_What you are asked to do_. Write what comes next in the reflection on Jesus washing his disciples' feet, starting right after its final sentence.

_Document segment_.
_ _ _

Jesus washing the feet of his disciples is one of the most touching scenes from his life. Here is Jesus, Lord, Savior, Messiah, the Christ, before these titles were placed upon him, on his knees washing the feet of his friends. He tells Peter in his exuberance that he is setting an example for them. Tonight our priests will wash the feet of their congregations. I must say having done this every year it is a rather odd experience. Somewhat uncomfortable as you are there in front of everyone having the leader of your church washing your feet. I have to wonder if this isn’t how Peter felt when he at first refused Jesus to wash his feet. But Jesus tells Peter he is setting an example so that they might copy what he has done for them.

Then Jesus was deeply disturbed because he knew that he was going to be betrayed by Judas. But after Judas leaves the room, Jesus speaks to his disciples one of the greatest talks of his life. (John 13:31-17:26) These four and half chapters of John’s gospel contains the whole meaning of Jesus’ life. Who he is. What he is about in his own words. All of what he meant when he begins the discourse with I am the Way: I am Truth and Life.

_ _ _

_Raw data_.

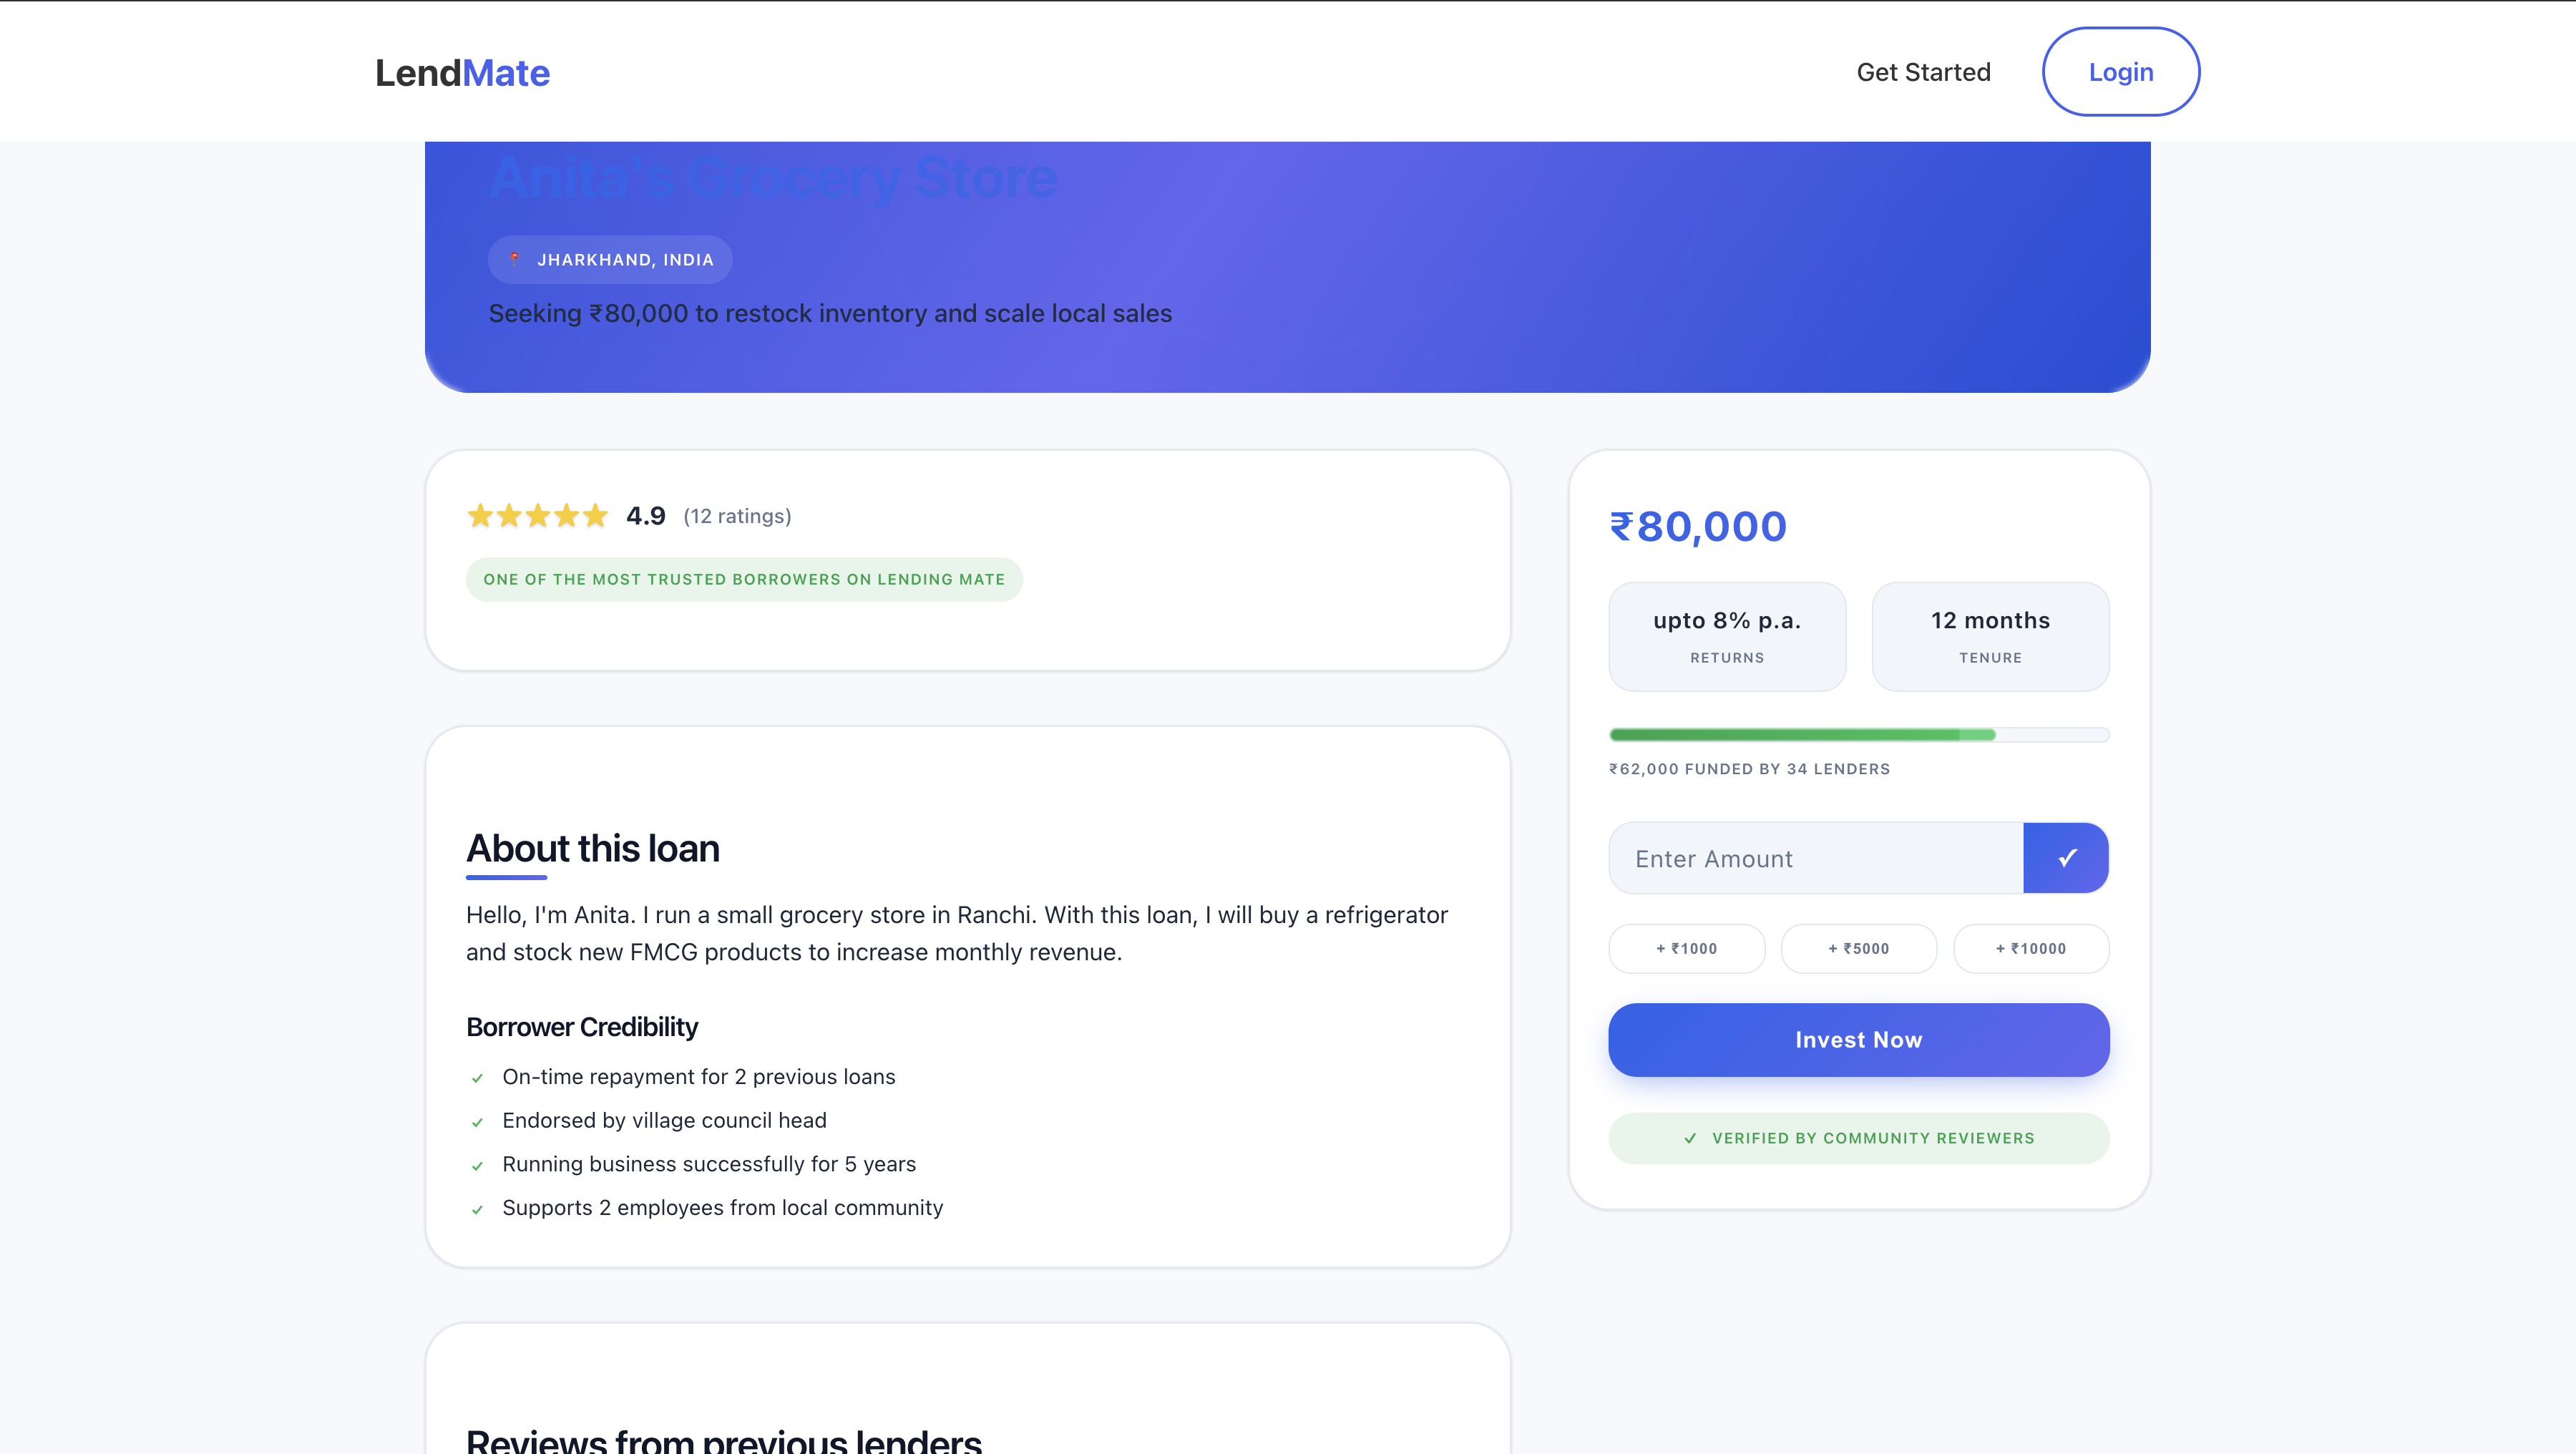Click the check beside Running business successfully
This screenshot has height=1454, width=2576.
[477, 1165]
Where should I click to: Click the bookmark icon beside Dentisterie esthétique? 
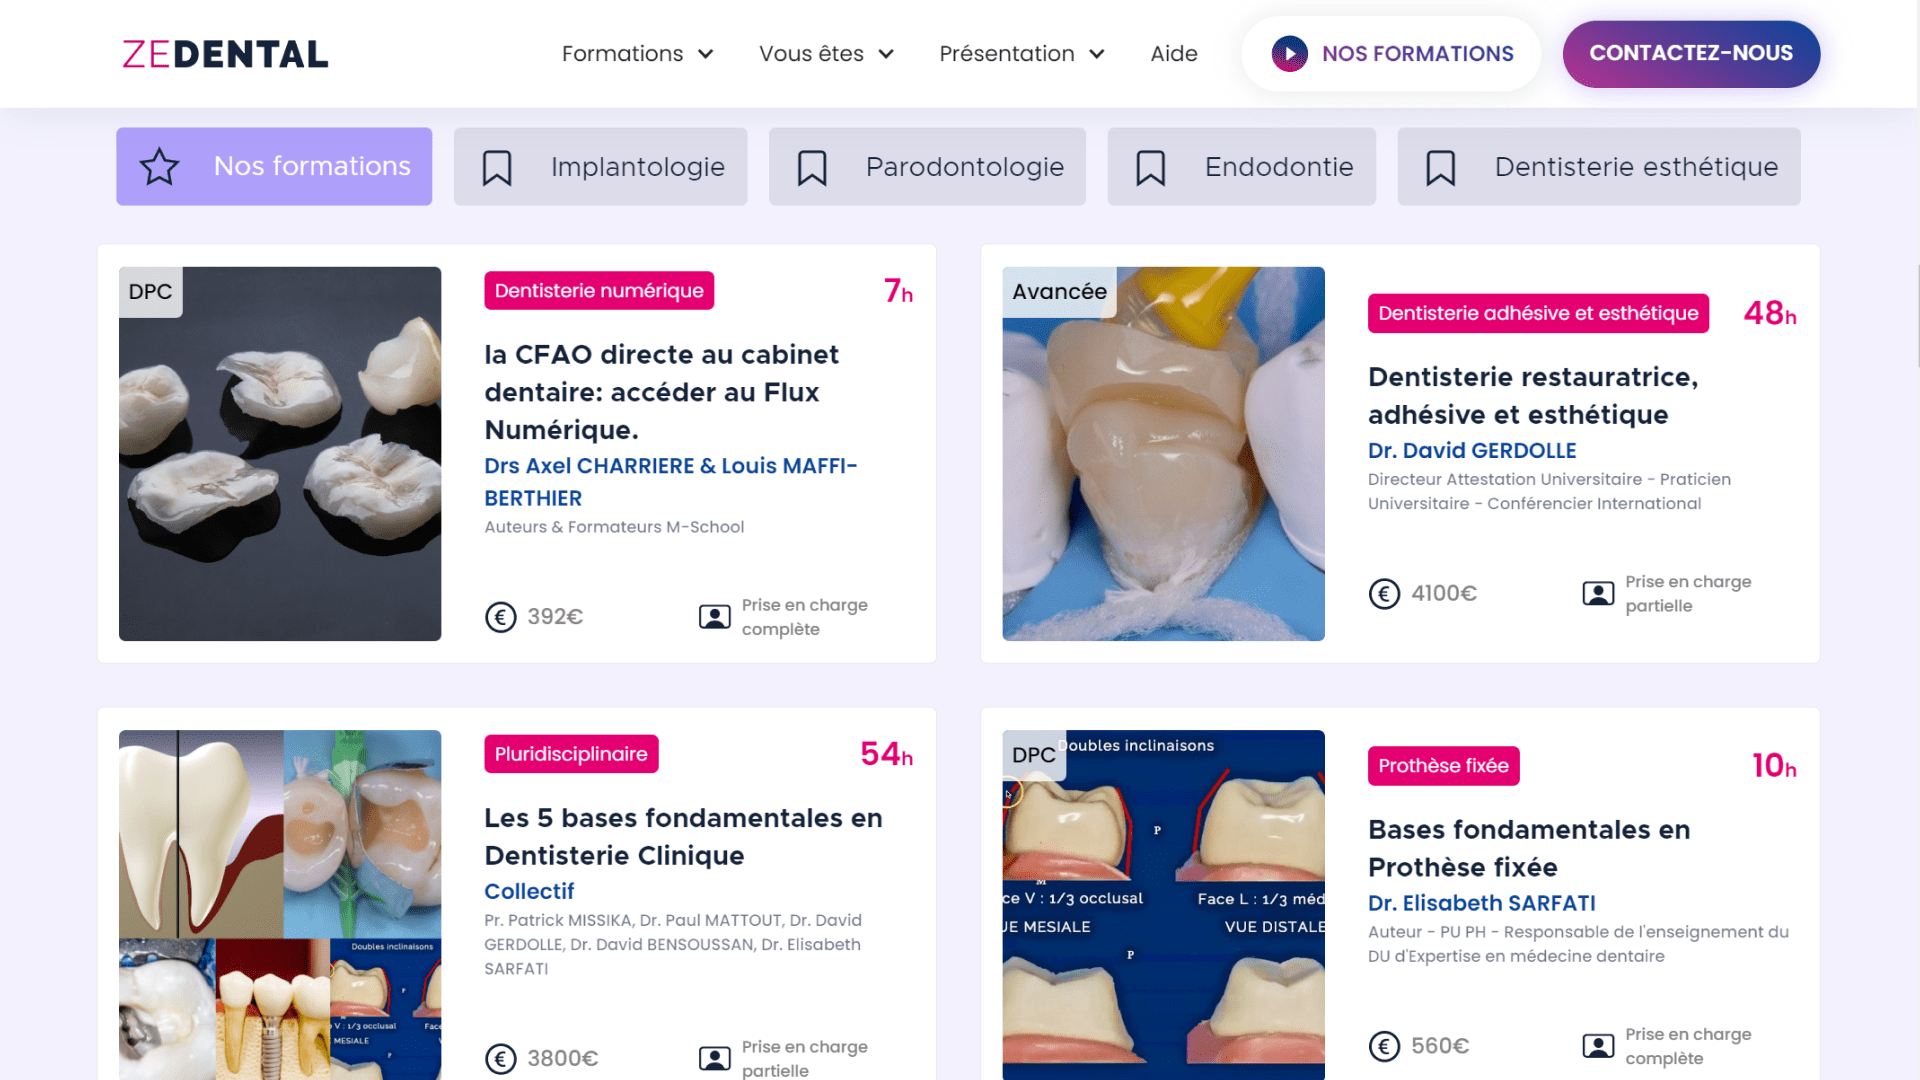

_ _ _

_Result of this task_.
These are the words of transformation. These are the words that change the ordinary substance of our humanity into something sacred, into Christ. These are the words that feed us and sustain us. These are the words that change Jesus’ life into our own. These are the final words of man who has just risen from his knees before his friends, knows one of them will betray him, and then goes on to tell them that he loves them. That he will always be with them.  No matter what.

Here is an image we can take beyond the cross; here is the Savior of the world on his knees with a rag in his hand washing the dust of the road off his companions feet, preparing those who have traveled those dusty roads with him all this time, for something even more astounding. Through it all, the man who was reluctant to change the dirty water into wine at Cana, at his last meal, will hold up a cup of wine, and say I Am the life-blood, that he gives himself as the best wine saved for last, servant and savior, guest at the feast, bridegroom of the soul.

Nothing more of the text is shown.